Recipe
The recipe for Mint Syrup is versitile in a couple of ways. First you can drizzle Mint Syrup into about anything your imagination comes up with; iced or hot tea, hot cocoa, mojitos and cocktails, ice cream and frozen desserts, fruit cup, pastry glaze, tea bread, muffins, scones and cakes. The second option is to substitute or combine different herbs or edible flowers for the mint; lavender, violets, lemon balm, lemon thyme, fennel, basil, lemon grass, sorrel, rosemary etc.
Ingredients
1c water
1c granulated sugar
1 1/2c packed fresh picked mint
Directions
Rinse and coarsly chop the mint – stems included.
Combine mint with water and sugar in a saucepan and boil, stirring until sugar dissolves.
Reduce heat and simmer the syrup, undisturbed, 2 minutes.
Remove the pan from heat and allow to steep 30 minutes.

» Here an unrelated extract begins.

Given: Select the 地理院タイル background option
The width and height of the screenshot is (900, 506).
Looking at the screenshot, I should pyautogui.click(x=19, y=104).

Strain into sterilized jars.
Store 1 month in refrigerator.
Mint Simple Syrup (recipe card)
Growing Tips
The range of how herbs are included in our daily lives is wide. They are used fresh or dry, in all sorts of infusions, for culinary and medicinal purposes, serve as a pollinator resources, and in simple aestheics of being planted in a cottage garden or window box. Knowing how useful herbs are may leave you considering planting some. There are perennial herbs (plants that return year after year) and annual herbs (last one season until frost arrives). Tender herbs, killed by cold, need to be brought indoors to serve as windowsill herbs. Mint is a perennial herb which likes to travel quite a bit, so it is strongly advized to keep this one in a trough and save the garden for other more well behaved herbs. Do not be afraid to cut back the herbs regularly and use them fresh, freeze or dry them for future use. Cutting back herbs keeps plants healthy and vibrant and lush.